• **Given exercise**:
Can you give the rows again, starting at the line that contains "Tap the central display screen" and ending at the line that contains "click(201, 234)", with "switch strip" changed to "switch bar" and everything else left the same?

__________________________________________________

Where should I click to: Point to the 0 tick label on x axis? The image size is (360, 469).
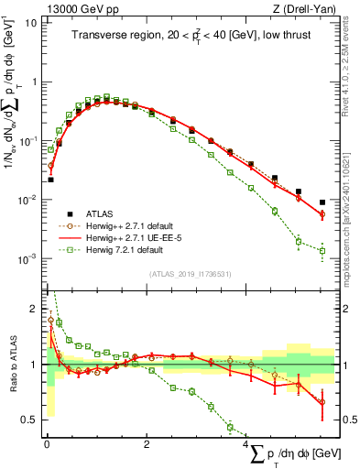tap(47, 443)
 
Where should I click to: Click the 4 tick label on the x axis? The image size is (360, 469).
tap(247, 443)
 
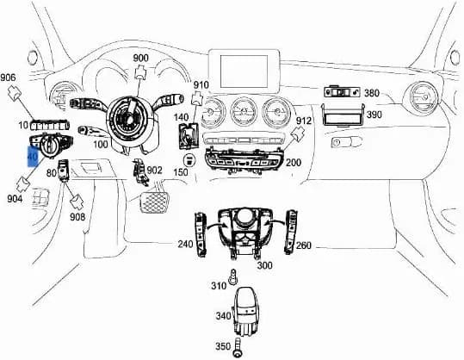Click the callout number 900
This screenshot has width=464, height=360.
click(140, 58)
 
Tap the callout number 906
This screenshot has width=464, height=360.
click(8, 78)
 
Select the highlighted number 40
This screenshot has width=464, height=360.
click(33, 156)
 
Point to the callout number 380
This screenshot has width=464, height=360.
click(372, 93)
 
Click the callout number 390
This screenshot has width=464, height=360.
click(374, 115)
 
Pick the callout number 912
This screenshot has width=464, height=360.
click(304, 121)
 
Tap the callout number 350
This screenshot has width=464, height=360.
click(223, 346)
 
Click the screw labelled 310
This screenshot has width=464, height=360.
click(233, 277)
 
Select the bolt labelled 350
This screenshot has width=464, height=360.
click(238, 349)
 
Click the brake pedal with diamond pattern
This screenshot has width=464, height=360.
click(154, 202)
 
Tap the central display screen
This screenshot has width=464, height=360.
click(244, 71)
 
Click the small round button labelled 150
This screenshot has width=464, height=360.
click(189, 160)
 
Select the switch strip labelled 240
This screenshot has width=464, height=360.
click(201, 234)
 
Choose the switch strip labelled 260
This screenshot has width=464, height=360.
click(291, 232)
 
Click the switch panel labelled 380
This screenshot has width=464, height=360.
click(342, 92)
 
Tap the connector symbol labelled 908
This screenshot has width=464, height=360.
click(77, 202)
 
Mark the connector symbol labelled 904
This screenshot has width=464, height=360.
click(23, 184)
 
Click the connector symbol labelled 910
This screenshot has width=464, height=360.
click(197, 98)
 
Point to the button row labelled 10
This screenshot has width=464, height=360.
click(50, 126)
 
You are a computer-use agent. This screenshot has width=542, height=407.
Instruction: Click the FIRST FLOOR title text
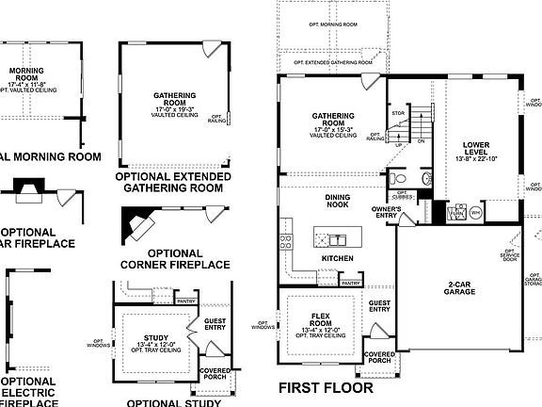coord(326,386)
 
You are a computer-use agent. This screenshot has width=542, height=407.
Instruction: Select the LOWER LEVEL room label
coord(475,149)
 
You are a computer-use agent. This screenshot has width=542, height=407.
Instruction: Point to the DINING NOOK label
coord(338,201)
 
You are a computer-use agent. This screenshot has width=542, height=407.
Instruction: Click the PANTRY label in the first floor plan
coord(351,282)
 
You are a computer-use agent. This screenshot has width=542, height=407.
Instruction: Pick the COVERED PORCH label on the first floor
coord(378,357)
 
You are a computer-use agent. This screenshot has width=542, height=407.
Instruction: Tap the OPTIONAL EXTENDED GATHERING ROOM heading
coord(168,182)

__________________________________________________

• **Expected answer**:
Tap the central display screen
This screenshot has width=464, height=360.
click(244, 71)
 
Click the small round button labelled 150
This screenshot has width=464, height=360.
click(189, 160)
 
Select the switch bar labelled 240
This screenshot has width=464, height=360.
click(201, 234)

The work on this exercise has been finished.